Solitary confinement is often described as a form of torture. As Molly Crabapple at Fusion recently explained, sometimes prisoners can be placed in solitary confinement for months and years, even though a UN report concluded more than 15 days of solitary confinement is torture.
Solitary confinement involves putting someone in a cell for days, weeks, months, or even years with little-to-no contact with others. It is often used to discipline wrongdoers in prisons, but it's also deployed to protect inmates from others and segregate groups of people who are causing trouble. Around the country, it is used even to contain juvenile inmates in both youth detention centers and adult prisons.
A large body of research shows that solitary confinement can worsen mental illness and cause it in some circumstances, particularly among younger people whose brains are still developing. Symptoms include hypersensitivity to stimuli, perceptual distortions and hallucinations, anxiety, revenge fantasies, rage, appetite and weight loss, heart palpitations, headaches, problems sleeping, self-mutilation, suicidal thoughts, and, in rare situations, lower levels of brain activity.

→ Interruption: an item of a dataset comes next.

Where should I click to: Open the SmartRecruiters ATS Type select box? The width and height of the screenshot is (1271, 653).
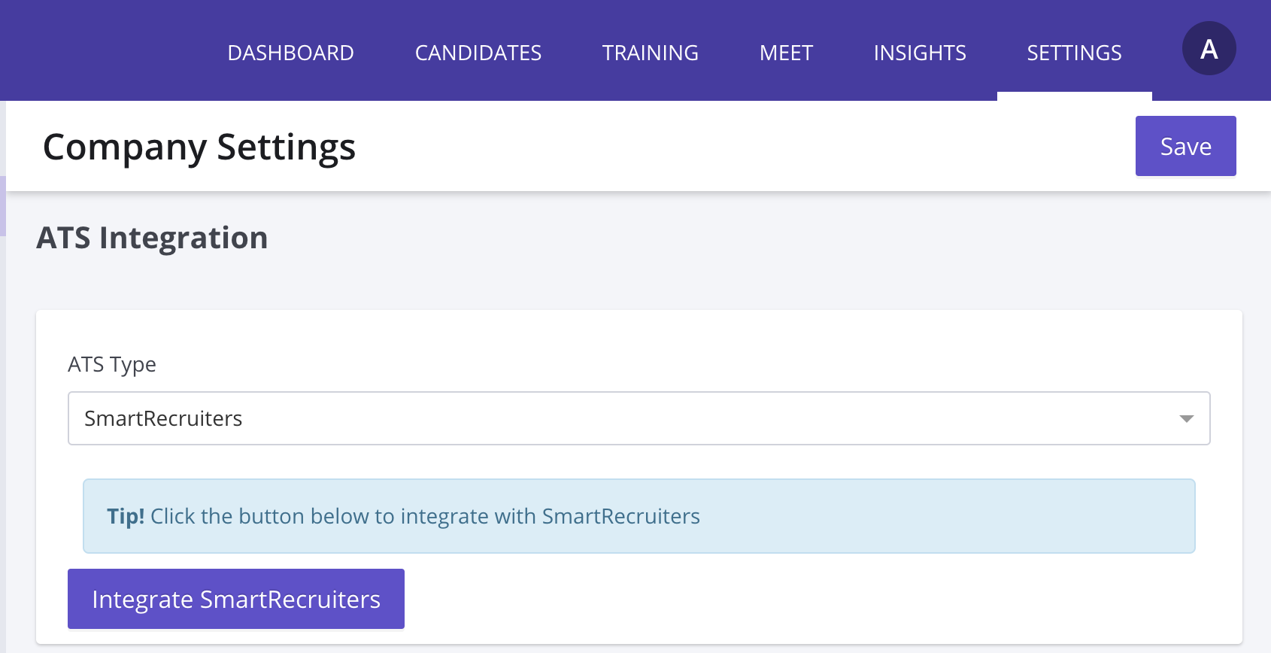[602, 418]
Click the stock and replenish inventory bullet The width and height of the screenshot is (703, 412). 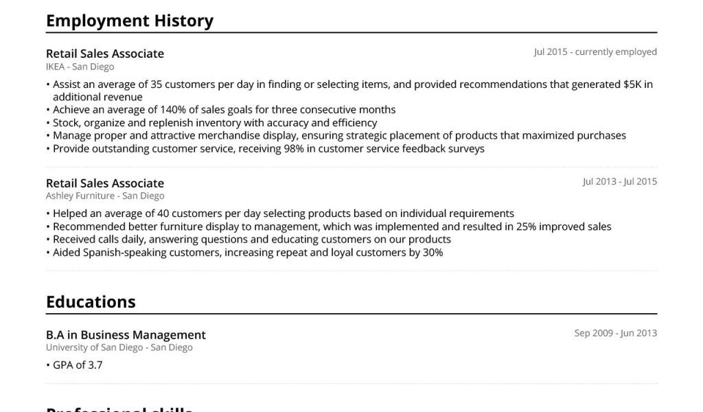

Some of the research goes back to the 19th century. The early research about the health effects was so convincing that the US Supreme Court confidently stated in 1890 that solitary confinement is not "a mere unimportant regulation as to the safe-keeping of the prisoner." The court concluded that solitary confinement caused prisoners to go "into a semi-fatuous condition, from which it was next to impossible to arouse them, and others became violently insane; others still, committed suicide; while those who stood the ordeal better were not generally reformed, and in most cases did not recover sufficient mental activity to be of any subsequent service to the community."
These detrimental effects extend to people who are in solitary confinement at no fault of their own. In adult prisons, juvenile and transgender inmates are often put in isolation for their own protection against older or bigoted prisoners. Sometimes, certain tattoos can get a person thrown in solitary confinement, because the body art is often associated with gang affiliation.
The American Civil Liberties Union and other reform advocates say it's time to acknowledge this research and stop the widespread use of solitary confinement. "We have to use data and science in our criminal justice system," Amy Fettig, senior staff counsel for the ACLU's National Prison Project, recently said, "in the same way that we do in many other aspects of public policy."